### [RECORDS SUPPLIED]
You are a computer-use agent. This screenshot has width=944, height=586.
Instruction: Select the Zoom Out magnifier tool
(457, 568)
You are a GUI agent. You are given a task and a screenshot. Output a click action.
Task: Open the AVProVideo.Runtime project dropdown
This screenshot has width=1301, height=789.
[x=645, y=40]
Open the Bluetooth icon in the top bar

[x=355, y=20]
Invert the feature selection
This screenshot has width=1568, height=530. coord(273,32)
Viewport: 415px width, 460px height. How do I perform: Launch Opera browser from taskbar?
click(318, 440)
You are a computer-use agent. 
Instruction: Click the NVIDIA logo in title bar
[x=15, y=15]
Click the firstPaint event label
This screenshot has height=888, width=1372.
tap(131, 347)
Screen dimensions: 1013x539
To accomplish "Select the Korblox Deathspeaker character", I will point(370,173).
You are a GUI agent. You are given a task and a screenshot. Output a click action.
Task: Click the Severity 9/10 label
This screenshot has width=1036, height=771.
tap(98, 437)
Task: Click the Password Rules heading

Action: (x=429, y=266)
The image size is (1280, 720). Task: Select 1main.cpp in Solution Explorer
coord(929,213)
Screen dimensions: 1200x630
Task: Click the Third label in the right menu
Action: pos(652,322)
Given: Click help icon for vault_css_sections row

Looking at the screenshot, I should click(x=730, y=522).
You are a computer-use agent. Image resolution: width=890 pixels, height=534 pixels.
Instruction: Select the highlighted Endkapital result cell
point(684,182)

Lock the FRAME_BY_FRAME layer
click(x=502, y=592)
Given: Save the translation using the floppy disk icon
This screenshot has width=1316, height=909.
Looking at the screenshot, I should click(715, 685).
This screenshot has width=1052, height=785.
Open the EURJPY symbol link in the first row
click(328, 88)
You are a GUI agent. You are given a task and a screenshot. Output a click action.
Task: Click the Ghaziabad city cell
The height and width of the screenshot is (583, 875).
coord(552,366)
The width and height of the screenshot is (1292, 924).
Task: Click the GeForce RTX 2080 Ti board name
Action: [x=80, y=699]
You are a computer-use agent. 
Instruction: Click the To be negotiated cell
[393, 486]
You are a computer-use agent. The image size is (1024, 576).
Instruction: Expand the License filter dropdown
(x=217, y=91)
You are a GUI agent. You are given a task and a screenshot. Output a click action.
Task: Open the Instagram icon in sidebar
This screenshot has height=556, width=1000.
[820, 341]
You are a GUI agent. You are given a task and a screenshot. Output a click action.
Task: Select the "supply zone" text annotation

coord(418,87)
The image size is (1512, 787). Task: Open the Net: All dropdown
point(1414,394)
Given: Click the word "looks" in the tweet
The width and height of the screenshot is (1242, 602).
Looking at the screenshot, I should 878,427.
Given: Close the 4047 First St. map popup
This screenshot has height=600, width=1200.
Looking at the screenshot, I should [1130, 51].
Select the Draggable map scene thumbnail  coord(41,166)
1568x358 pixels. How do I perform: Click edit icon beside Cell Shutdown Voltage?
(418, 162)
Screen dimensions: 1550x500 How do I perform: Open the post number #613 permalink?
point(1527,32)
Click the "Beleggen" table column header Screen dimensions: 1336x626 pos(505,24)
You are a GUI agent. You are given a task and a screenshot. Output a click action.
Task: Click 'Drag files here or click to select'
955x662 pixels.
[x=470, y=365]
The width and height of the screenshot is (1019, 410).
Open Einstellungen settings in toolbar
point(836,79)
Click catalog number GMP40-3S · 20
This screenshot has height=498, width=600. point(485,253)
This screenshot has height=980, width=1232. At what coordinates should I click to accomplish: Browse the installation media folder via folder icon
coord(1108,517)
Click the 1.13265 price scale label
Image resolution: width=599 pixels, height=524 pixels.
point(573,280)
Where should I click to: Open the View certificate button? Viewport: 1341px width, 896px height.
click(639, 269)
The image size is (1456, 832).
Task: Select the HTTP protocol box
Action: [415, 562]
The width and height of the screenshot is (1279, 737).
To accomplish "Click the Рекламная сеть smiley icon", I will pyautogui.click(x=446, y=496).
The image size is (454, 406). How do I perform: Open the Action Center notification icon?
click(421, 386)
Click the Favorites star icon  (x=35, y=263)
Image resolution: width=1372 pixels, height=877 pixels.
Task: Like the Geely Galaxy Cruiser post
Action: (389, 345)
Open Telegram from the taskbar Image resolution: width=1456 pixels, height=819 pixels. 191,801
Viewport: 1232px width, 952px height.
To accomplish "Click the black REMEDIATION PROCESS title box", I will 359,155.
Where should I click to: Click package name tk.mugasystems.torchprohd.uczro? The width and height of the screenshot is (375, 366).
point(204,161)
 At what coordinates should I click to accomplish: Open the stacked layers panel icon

### [WHAT YOU HAVE TO DO]
Convert the part of the data above that opens with the line containing "You are a computer-use agent. Image" and closes with the line containing "click(x=502, y=592)" into a JSON array of strings, one string per line, with blank lines omitted.

### [RESULT OF THE TASK]
[
  "You are a computer-use agent. Image resolution: width=890 pixels, height=534 pixels.",
  "Instruction: Select the highlighted Endkapital result cell",
  "point(684,182)",
  "Lock the FRAME_BY_FRAME layer",
  "click(x=502, y=592)"
]